++++ Text extract ++++

San Jose City Councilmember Kansen Chu holds a campaign handout in Berryessa, San Jose. Yu Wei / China Daily

When he was elected to the San Jose City Council seven years ago, former Berryessa union school board member and businessman Kansen Chu became San Jose’s first Chinese-American councilmember in the city’s 157-year history.

“I was very excited but felt a great responsibility at the same time,” said Chu. “My first comment was: I’m the first Chinese American to win this position and I hope I’m not the last.”

Chu, who won a landslide victory in 2007 with 64 percent of the votes, was re-elected without opposition to a four-year term in 2008 and again in 2012 for his final term.

Born in Taiwan, Chu moved to the US in 1976 with his family. He received his master’s degree in electrical engineering from California State University Northridge, started working at IBM in 1978 and stayed there for 18 years.

In 1989, Chu became the president and owner of one of San Jose’s largest Chinese dining establishments – Ocean Harbor Chinese Restaurant. Along the way, he got to know many leaders of community-based organizations.

“They would choose my restaurant to host community events and it brought me into their society,” Chu said.

That’s when Chu’s career as a community activist began.

He devoted himself to civic activities and services in many local organizations, including the Organization of Chinese American-Silicon Valley, the Asian Law Alliance and Shin Shin Education Foundation. He joined the board of trustees of Berryessa Union School District in 2002.

Chu said public service taught him the necessity of enhancing Chinese Americans’ involvement in politics.

“Chinese immigrants began settling in San Jose as early as the 19th century, however, Chinese Americans’ political influence has always been limited here,” he said.

Chu said it was sad to mention the Chinese Exclusion Act, which was passed by Congress in 1882 lasting 60 years and was the first and only federal law in US history that restricted a single group of people from entering the US and denied them naturalization.

“Because of this tragic history, we should use our right to vote to make our voice heard in government,” he said.

Chu credits his first major accomplishment in boosting Chinese-American political participation to his involvement in the Asian Law Alliance (ALA), a nonprofit that provides legal services to the Asian and Pacific Islander communities of Santa Clara County.

Chu and the ALA played a key role in making ballots available in Chinese in Santa Clara County, which Chu said made a big difference in getting more Chinese Americans to vote.

“That was only the first step,” he said. “Getting those people to actually vote is the hard part.”

Those experiences made Chu start thinking about becoming a policy maker.

“I believe that the government should be a reflection of the people,” he said. “Given the large number of Chinese Americans here, the group should have their own representatives in government.”

“In 2004, we had our first Vietnamese-American councilmember in San Jose,” said Chu. “The history of Vietnamese immigration to the US is very short compared to the Chinese, but they were able to have a councilman in the US’ 10th-largest city in such a short time. That got me going.”

The fact that Chinese were the second-largest Asian-American ethnic group in San Jose but had no representation on the city council made Chu decide to run. However, his first foray into politics ended in failure when he was defeated by current San Jose mayor Chuck Reed for the council seat in 2000.

++++ Information supplied ++++

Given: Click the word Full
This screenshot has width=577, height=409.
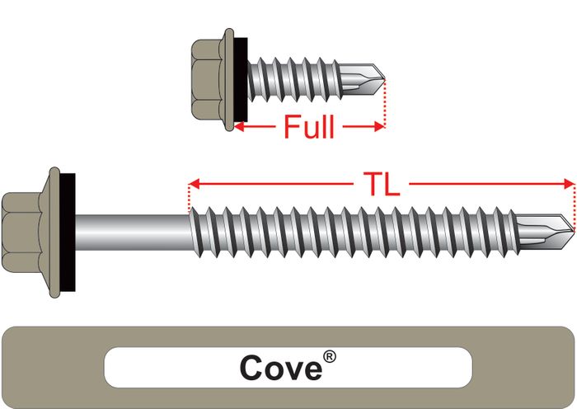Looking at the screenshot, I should (x=309, y=127).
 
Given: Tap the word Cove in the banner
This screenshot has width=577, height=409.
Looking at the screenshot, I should (x=279, y=368).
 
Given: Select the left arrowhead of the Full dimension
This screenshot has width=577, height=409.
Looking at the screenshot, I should (x=240, y=127).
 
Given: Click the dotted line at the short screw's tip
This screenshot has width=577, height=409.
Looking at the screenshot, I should (x=385, y=103).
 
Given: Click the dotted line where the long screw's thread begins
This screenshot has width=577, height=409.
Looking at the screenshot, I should (x=190, y=198).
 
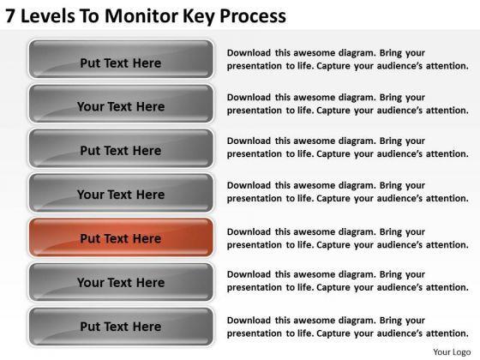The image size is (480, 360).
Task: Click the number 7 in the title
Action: click(9, 16)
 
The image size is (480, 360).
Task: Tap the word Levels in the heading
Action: click(48, 16)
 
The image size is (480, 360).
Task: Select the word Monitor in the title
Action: click(141, 16)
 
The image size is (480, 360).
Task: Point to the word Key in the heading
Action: click(199, 17)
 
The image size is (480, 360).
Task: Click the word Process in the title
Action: click(253, 17)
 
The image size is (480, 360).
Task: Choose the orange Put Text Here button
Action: click(121, 237)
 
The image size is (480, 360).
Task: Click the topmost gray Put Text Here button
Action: click(121, 59)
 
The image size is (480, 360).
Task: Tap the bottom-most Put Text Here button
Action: click(121, 327)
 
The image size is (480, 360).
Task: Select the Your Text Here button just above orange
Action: click(121, 193)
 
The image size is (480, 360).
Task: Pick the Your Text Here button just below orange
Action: click(121, 282)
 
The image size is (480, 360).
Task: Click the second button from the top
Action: click(121, 104)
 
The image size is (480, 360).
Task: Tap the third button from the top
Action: click(121, 148)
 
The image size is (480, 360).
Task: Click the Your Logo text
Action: click(452, 352)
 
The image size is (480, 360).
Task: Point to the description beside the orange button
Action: click(347, 238)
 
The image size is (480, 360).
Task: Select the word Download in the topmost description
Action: click(249, 52)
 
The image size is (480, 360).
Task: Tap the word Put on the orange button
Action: click(90, 238)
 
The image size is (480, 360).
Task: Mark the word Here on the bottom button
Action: click(147, 327)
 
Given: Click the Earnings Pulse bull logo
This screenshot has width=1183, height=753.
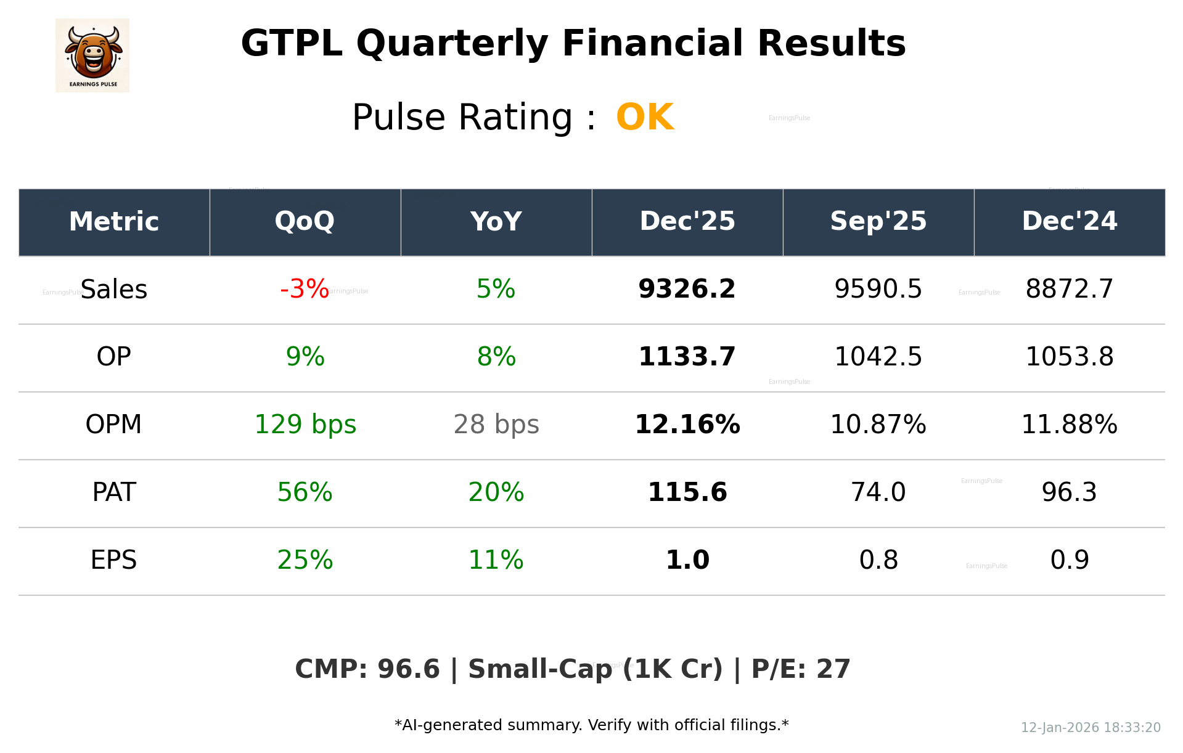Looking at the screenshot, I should coord(92,55).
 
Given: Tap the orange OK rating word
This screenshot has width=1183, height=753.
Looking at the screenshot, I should coord(645,117).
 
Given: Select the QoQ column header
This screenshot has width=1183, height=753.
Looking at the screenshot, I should coord(305,221).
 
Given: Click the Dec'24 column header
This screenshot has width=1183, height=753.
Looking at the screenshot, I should coord(1069,221).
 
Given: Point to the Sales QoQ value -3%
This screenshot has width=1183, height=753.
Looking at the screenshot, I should coord(305,289).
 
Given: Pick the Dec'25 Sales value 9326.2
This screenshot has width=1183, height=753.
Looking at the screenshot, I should coord(687,289).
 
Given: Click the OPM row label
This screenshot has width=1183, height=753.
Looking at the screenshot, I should coord(113,425).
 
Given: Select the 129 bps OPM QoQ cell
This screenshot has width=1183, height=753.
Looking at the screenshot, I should coord(305,425).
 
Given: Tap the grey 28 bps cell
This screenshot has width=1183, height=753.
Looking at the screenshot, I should coord(496,425).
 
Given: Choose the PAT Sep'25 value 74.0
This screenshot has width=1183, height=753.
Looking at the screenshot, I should coord(878,492).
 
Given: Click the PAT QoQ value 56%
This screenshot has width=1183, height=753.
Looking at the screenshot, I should coord(305,492).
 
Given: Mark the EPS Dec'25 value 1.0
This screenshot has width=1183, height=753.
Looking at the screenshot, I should coord(687,560).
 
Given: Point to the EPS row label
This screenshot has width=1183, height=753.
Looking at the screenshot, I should coord(113,560).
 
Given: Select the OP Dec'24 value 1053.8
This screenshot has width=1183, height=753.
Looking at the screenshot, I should coord(1069,357).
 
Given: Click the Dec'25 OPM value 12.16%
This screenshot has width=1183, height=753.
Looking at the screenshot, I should coord(687,425).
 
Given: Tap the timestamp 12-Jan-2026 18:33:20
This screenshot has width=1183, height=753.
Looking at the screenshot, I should coord(1091,728).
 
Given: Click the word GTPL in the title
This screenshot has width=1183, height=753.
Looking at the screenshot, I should coord(291,44).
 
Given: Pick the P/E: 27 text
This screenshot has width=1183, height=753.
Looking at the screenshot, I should coord(801,669).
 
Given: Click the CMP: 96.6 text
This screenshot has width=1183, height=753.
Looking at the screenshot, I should coord(367,669).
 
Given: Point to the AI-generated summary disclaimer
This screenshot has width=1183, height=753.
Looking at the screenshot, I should coord(591,725).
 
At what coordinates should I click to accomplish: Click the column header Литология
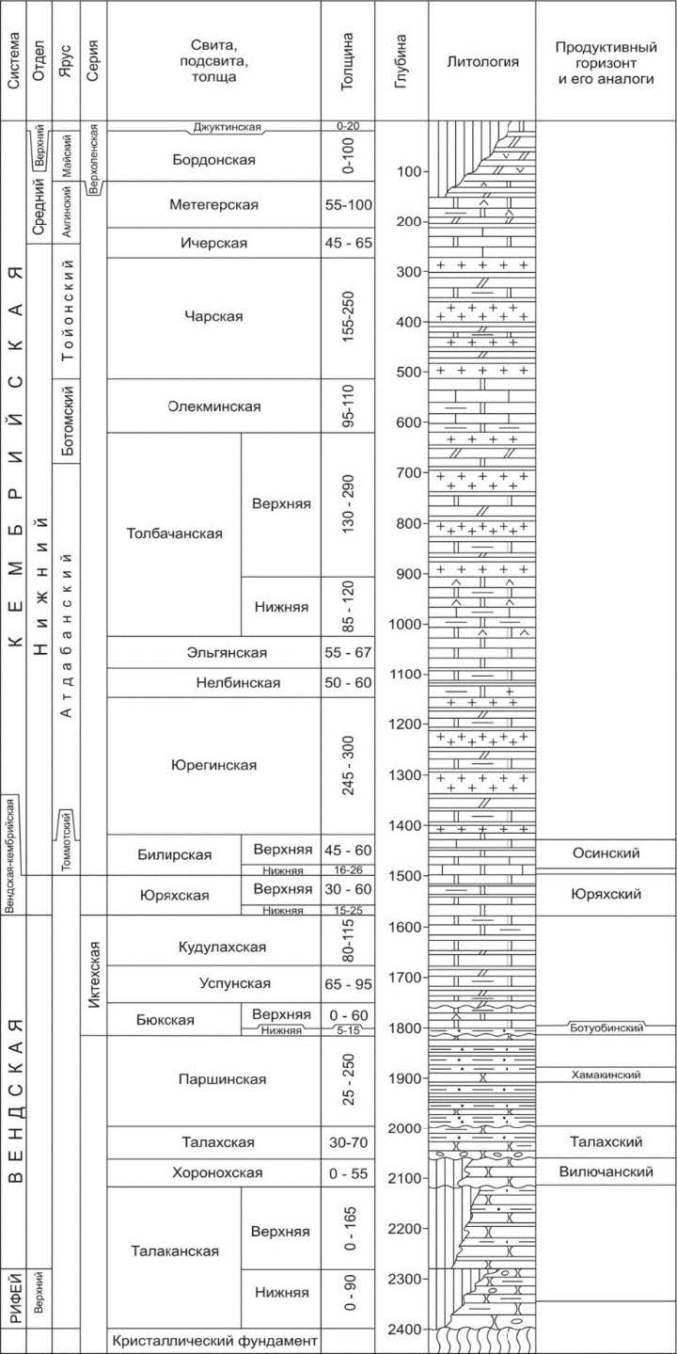coord(481,62)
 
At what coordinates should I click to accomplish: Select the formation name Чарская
coord(214,316)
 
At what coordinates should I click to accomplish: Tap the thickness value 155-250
coord(348,317)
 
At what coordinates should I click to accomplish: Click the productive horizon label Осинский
coord(606,852)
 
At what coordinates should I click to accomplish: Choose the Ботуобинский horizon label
coord(606,1028)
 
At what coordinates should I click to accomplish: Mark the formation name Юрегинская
coord(214,765)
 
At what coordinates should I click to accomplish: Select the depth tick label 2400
coord(409,1330)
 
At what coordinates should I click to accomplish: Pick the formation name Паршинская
coord(214,1079)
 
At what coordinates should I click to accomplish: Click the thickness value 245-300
coord(348,765)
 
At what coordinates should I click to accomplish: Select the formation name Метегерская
coord(214,204)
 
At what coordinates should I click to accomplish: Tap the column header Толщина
coord(348,62)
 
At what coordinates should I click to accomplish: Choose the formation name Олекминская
coord(214,406)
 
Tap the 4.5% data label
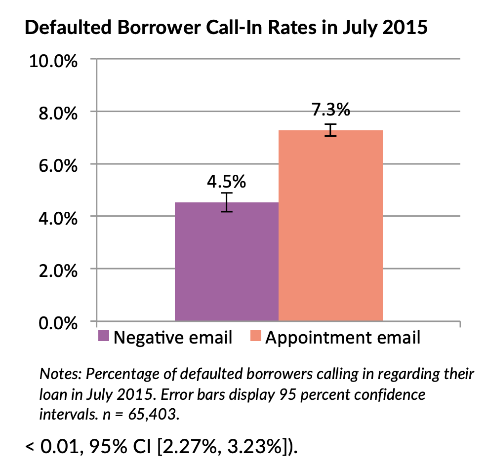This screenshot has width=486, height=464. [226, 182]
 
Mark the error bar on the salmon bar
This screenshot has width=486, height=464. [330, 130]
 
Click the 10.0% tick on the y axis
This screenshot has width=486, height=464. [53, 61]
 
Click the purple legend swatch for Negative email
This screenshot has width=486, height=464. [104, 337]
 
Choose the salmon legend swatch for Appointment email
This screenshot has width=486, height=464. [255, 337]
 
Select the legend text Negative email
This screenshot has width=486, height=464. [173, 338]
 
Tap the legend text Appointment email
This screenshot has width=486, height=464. [343, 338]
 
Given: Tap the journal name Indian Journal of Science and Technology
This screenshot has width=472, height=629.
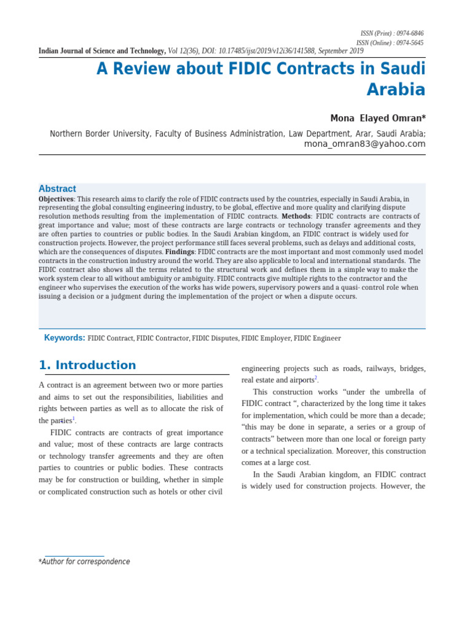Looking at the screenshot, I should pyautogui.click(x=102, y=51).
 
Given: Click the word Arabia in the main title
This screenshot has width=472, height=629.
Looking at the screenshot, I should pyautogui.click(x=396, y=90).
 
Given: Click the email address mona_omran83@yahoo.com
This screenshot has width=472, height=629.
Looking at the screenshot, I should pyautogui.click(x=364, y=144).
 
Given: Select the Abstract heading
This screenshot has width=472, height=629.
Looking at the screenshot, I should pyautogui.click(x=57, y=189).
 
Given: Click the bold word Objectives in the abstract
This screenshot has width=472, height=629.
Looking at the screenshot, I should pyautogui.click(x=56, y=199).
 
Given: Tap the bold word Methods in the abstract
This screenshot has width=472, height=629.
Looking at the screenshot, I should pyautogui.click(x=296, y=217).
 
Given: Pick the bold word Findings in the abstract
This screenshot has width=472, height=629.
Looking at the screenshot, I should pyautogui.click(x=179, y=252).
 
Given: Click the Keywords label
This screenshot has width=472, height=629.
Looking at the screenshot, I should pyautogui.click(x=65, y=338).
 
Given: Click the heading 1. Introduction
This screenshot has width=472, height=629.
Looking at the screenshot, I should pyautogui.click(x=87, y=365).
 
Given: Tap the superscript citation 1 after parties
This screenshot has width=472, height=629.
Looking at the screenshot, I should pyautogui.click(x=74, y=418).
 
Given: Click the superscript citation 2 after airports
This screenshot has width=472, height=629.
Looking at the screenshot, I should pyautogui.click(x=315, y=378).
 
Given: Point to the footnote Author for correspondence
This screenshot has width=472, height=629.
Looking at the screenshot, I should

++++

According to the article about Kansen Chu, what percentage of the votes did Chu win in his 2007 election?

64 percent